What to do: Return every line of the data below that contains the string "dimensions".

Exercise materials:

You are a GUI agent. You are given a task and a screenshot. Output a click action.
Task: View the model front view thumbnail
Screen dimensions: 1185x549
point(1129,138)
...
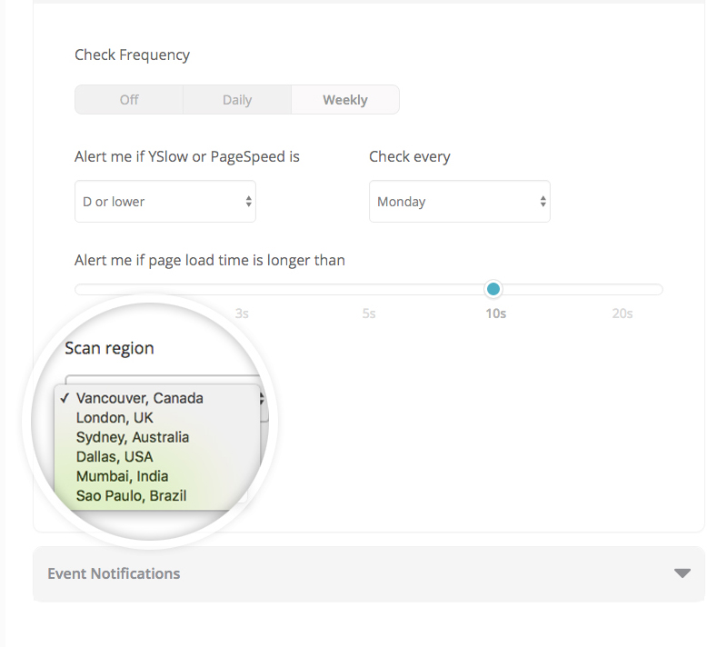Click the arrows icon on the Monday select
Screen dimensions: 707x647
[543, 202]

Correct response:
Screen dimensions: 1185x549
Screen dimensions: 707x647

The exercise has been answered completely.